Under the provisions of Rule 8.1 of the Irish Takeover Rules, all dealings in relevant securities of SkillSoft by SSI Investments III Limited or SkillSoft, or by any of their respective associates must also be disclosed by no later than 12 noon (Dublin time) on the business day following the date of the relevant transaction.
A disclosure table, giving details of the companies in whose relevant securities dealings should be disclosed can be found on the Panels website at www.irishtakeoverpanel.ie.
Interests in securities arise, in summary, when a person has long economic exposure, whether conditional or absolute, to changes in the price of securities. In particular, a person will be treated as having an interest by virtue of the ownership or control of securities, or by virtue of any option in respect of, or derivative referenced to, securities.
Terms in quotation marks are defined in the Irish Takeover Rules, which can also be found on the Irish Takeover Panels website. If you are in any doubt as to whether or not you are required to disclose a dealing under Rule 8, please consult the Panels website at www.irishtakeoverpanel.ie or contact the Panel on telephone number +353 (0)1 678 9020; fax number +353 (0)1 678 9289.

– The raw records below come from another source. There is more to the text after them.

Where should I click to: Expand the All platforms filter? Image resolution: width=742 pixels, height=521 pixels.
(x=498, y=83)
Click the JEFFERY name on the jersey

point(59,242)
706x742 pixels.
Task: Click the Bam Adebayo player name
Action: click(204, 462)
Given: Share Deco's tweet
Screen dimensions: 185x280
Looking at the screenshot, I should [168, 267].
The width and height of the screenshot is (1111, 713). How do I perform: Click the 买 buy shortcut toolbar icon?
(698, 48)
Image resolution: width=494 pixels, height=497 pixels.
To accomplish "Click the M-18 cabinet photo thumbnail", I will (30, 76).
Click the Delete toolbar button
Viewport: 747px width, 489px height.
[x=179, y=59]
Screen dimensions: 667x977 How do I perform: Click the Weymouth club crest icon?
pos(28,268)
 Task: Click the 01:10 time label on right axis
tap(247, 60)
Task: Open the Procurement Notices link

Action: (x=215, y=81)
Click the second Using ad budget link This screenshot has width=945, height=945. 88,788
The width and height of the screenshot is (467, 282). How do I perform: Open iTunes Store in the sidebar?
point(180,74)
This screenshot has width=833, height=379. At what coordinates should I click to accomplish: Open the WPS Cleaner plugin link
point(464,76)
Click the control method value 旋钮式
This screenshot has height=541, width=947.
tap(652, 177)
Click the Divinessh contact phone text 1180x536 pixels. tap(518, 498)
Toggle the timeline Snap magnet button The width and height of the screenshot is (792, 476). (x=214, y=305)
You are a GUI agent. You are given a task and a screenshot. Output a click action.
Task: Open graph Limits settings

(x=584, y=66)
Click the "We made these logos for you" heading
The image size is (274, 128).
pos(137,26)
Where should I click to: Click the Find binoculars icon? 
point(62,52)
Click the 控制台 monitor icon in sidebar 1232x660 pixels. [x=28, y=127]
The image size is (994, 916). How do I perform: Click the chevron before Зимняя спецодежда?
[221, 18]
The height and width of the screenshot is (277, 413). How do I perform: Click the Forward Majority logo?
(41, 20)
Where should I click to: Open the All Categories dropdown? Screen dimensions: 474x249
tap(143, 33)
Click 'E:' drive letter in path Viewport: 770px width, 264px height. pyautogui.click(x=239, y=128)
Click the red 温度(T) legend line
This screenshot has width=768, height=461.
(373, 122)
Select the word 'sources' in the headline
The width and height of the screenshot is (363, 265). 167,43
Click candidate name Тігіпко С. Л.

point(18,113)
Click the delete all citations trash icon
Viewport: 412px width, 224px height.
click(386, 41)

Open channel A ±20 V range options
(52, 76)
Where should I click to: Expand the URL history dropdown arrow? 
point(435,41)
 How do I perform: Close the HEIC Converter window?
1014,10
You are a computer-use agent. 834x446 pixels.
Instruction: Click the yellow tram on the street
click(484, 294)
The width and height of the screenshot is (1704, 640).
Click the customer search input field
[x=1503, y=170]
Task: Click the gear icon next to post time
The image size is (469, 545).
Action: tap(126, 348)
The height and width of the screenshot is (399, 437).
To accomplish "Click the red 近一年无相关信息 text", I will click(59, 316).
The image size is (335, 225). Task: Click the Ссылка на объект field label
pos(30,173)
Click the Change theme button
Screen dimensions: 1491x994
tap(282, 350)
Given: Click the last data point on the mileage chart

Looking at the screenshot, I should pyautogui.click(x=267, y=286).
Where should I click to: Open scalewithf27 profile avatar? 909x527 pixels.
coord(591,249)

The release, publication or distribution of this announcement in or into certain jurisdictions may be restricted by the laws of those jurisdictions. Accordingly, copies of this announcement and all other
documents relating to the Acquisition are not being, and must not be, released, published, mailed or otherwise forwarded, distributed or sent in, into or from any jurisdiction in respect of which it would be unlawful to do so, including (but not limited to) Canada, South Africa, Australia and Japan. Persons receiving such documents (including, without limitation, nominees, trustees and custodians) should observe these restrictions. Failure to do so may constitute a violation of the securities laws of any such jurisdiction. To the fullest extent permitted by applicable law, the companies involved in the proposed Acquisition disclaim any responsibility or liability for the violations of any such restrictions by any person.